Diesel Engine Working Principle

WBahn

Joined Mar 31, 2012
32,925
The four steps are like this:

1) The piston starts at the top, the intake valve opens, and the piston moves down to let the engine take in a cylinder-full of air and gasoline. This is the intake stroke. Only the tiniest drop of gasoline needs to be mixed into the air for this to work. (Part 1 of the figure)

2) Then the piston moves back up to compress this fuel/air mixture. Compression makes the explosion more powerful. (Part 2 of the figure)

3) When the piston reaches the top of its stroke, the spark plug emits a spark to ignite the gasoline. The gasoline charge in the cylinder explodes, driving the piston down. (Part 3 of the figure)

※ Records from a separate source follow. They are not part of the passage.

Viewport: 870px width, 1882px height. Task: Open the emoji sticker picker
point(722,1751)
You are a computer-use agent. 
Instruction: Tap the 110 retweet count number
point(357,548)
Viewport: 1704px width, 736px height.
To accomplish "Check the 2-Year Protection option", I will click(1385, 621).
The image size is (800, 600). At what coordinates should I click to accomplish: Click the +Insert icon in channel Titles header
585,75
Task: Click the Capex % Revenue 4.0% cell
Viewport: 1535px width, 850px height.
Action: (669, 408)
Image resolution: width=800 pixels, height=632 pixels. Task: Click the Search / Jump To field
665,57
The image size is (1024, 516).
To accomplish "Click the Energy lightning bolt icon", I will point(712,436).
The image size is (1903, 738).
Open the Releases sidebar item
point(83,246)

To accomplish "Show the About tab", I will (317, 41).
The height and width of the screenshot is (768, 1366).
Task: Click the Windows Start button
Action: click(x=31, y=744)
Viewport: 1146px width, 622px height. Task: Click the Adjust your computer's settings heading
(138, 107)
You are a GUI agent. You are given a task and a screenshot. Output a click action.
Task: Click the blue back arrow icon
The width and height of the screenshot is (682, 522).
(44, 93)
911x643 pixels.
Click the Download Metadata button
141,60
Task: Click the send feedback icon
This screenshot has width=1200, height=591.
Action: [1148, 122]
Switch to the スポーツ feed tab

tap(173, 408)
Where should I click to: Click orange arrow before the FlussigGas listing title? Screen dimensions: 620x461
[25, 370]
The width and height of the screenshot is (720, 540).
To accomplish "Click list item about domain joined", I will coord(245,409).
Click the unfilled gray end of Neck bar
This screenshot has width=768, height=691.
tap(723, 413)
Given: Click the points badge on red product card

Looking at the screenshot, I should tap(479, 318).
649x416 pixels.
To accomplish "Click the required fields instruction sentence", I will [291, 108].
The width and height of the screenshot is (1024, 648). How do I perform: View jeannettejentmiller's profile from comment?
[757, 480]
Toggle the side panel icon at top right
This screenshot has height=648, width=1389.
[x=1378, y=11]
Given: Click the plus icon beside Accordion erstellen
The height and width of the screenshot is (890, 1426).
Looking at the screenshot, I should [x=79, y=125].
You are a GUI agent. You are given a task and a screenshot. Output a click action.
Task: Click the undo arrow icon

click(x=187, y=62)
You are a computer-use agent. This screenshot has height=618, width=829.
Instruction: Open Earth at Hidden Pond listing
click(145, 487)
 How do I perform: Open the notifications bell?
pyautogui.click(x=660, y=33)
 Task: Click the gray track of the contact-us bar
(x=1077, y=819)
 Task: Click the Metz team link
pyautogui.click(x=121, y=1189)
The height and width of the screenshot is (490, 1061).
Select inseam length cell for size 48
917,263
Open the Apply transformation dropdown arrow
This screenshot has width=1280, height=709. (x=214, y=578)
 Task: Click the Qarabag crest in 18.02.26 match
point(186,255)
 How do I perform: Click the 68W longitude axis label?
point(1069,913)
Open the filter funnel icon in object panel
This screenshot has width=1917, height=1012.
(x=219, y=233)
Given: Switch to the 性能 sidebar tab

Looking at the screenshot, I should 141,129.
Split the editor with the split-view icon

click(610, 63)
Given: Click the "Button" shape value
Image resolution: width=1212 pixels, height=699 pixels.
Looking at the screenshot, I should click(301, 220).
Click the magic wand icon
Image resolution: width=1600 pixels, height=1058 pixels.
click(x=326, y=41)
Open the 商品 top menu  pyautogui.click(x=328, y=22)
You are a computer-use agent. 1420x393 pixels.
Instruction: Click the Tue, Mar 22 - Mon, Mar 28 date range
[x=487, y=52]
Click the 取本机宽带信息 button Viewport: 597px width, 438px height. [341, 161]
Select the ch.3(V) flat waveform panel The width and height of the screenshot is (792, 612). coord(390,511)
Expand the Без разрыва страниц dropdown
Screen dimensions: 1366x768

4) Once the piston hits the bottom of its stroke, the exhaust valve opens and the exhaust leaves the cylinder to go out the tailpipe. (Part 4 of the figure)

My questions:
1) What opens the intake valve? What moves the piston down?
2) What moves the piston back up?
3) Now I see that the piston moves down because of the explosion.
4) What moves the piston back up? And what opens the out valve?
Your thread title specifically refers to diesel engines and yet your description talks about gasoline and a 4-stroke gasoline cycle instead of the diesel cycle which uses the heat of compression to ignite the fuel-air mixture (and is frequently a two-cycle design, but not always).

Have you bothered to do a Google search to try to answer any of these questions?
 

GopherT

Joined Nov 23, 2012
8,009
The idea of effectively removing cylinders from the engine is decades old. I remember see car commercials from the 70's or 80's where they touted how the car would reduce the number of cylinders from 8 to 6 to 4 to achieve really high fuel economy. Since it seemed to be a passing fad, I concluded that the increases in economy, if any, were marginal and the increase in maintenance or initial investment outweighed any savings.
It was the Cadillac North Star Engine. One of the most durable GM engines ever made, if you changed the engine oil frequently - about 8 quarts! I think it was the workhorse engine on Cadillacs for about 20 years.
 

GopherT

Joined Nov 23, 2012
8,009
Your thread title specifically refers to diesel engines and yet your description talks about gasoline and a 4-stroke gasoline cycle instead of the diesel cycle which uses the heat of compression to ignite the fuel-air mixture (and is frequently a two-cycle design, but not always).

Have you bothered to do a Google search to try to answer any of these questions?
2-stroke diesels were an oddity (Detroit Diesel) of the past and research projects for engines of the future (Renault and others).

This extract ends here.